"Si la inflación se dispara, estaremos en la calle"

Marcelo Guagliardo. Secretario general de ATEN. Dijo que el acuerdo salarial no les ata las manos para volver a reclamar.

Mariel Retegui
reteguim@lmneuquen.com.ar

Neuquén.- A horas de cerrar el acuerdo que destrabó el conflicto salarial, Marcelo Guagliardo (secretario general de ATEN) se mostró satisfecho con lo logrado y minimizó que esté en juego la interna gremial. Siente que no sólo su línea salió fortalecida de cara a la elección dentro de siete meses, sino que también consiguieron un incremento acorde a la coyuntura del país sin llegar a un desgaste gremial.
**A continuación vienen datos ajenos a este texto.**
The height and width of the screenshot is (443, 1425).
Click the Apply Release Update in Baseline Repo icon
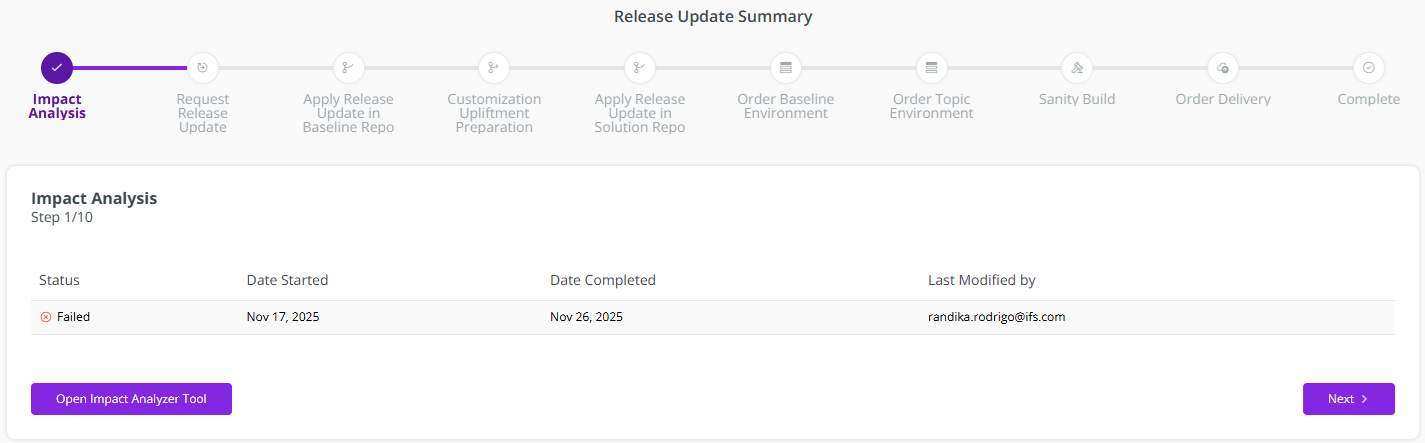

Fue una votación reñida, ¿lo atribuye a la oferta?
Más compañeros se volcaron a las asambleas. Antes decidían Capital y dos seccionales más. Al volver al espíritu del estatuto, que plantea asambleístas presentes, el voto de cada uno de los participantes puede ser definitorio, por eso aparece como tan reñida. Si hubiese sido como las votaciones anteriores, ganaba la moción de aceptar 8700 a 3000. Eso no era demostrativo de esta discusión. Es saludable porque el que pierde sabe que otro ganó legítimamente, y que el que gana sabe que otros pensaron que esa no era la mejor propuesta. La definición fue totalmente transparente para que el resultado sea legítimo. Eso tiene una gran fortaleza.
¿Deja entrever internas del gremio, de cara a las elecciones de fin de año?
Los compañeros que están en la oposición a nosotros impulsaron otra moción: la de rechazar. En ellos hay, no sé, una intencionalidad de meter la interna, pero está claramente mostrando una oposición a una política. Pensar que de los 3300 votantes, los 1600 que votaron en contra lo hicieron porque hay interna es un poco subestimar la capacidad de análisis de esos 1600 compañeros. Muchos de ellos habrán decidido no acompañar porque creyeron que era posible ir por más.
¿Hubo cuestionamientos de índole salarial?
Hay aspectos de la negociación que pudieron no verse como positivos, pero que eso tiene que ver con de dónde proviene el análisis. Con esta negociación nos aseguramos un 20% promedio en el primer semestre (inicial en un 22% y 19% más antigüedad) y nos aseguramos en julio otro 12% promedio. En un momento donde las organizaciones sindicales están en la resistencia y defendiendo puestos de trabajo en una situación de ajuste, que una organización sindical se haya plantado y haya superado el piso salarial de discusión que puso Nación (25%), que haya logrado ser la primera provincia en convertir en remunerativo el incentivo docente, es superlativa la conquista.
En el acta la organización no tiene ningún compromiso en términos de no poder salir a luchar. No tenemos las manos atadas. Si la inflación se dispara, estaremos en la calle reclamando.
¿Había asegurado que el 50% de los docentes pagaba ganancias?
Es un cálculo estimativo tras las últimas normativas de Nación. Si bien planteamos que tenía que tenerse en cuenta en cualquier aumento salarial la resolución del tema de Ganancias por lo menos la exclusión en el cálculo de la zona, no es una cuestión que podamos resolver nosotros por sí como organización. Nos excede. Es un tema de alcance nacional.
—¿Qué explicaciones les dieron en Legislatura, donde el MPN sacó despacho primero y luego se echó para atrás?
Eso son internas propias del partido provincial. Creo que tiene que ver con que Gutiérrez no quiere tener una confrontación a nivel nacional. Eso está claro porque en términos legales es muy discutible si es sólo una facultad del Congreso, tratándose de un adicional que fija la Provincia. No es un problema legal, es netamente político. Es que el partido provincial, como está de luna de miel con el gobierno nacional, evidentemente no quiere romper filas ahí. Pero no engañemos a la gente.
La explicación es política, sería mejor que nos dijeran que no se puede hacer porque no quieren pelearse con el gobierno nacional.
—¿Es más difícil negociar con Gutiérrez que con Sapag?
Son difíciles todos porque cuando se discute el salario de los docentes, se discute un 45% de la masa salarial. Es difícil ganar o empatar con quienes manejan la torta del Estado hace 54 años. Una es la discusión en términos políticos a hacerlo con alguien que te responde de manera violenta o represiva, como por ejemplo Sobisch.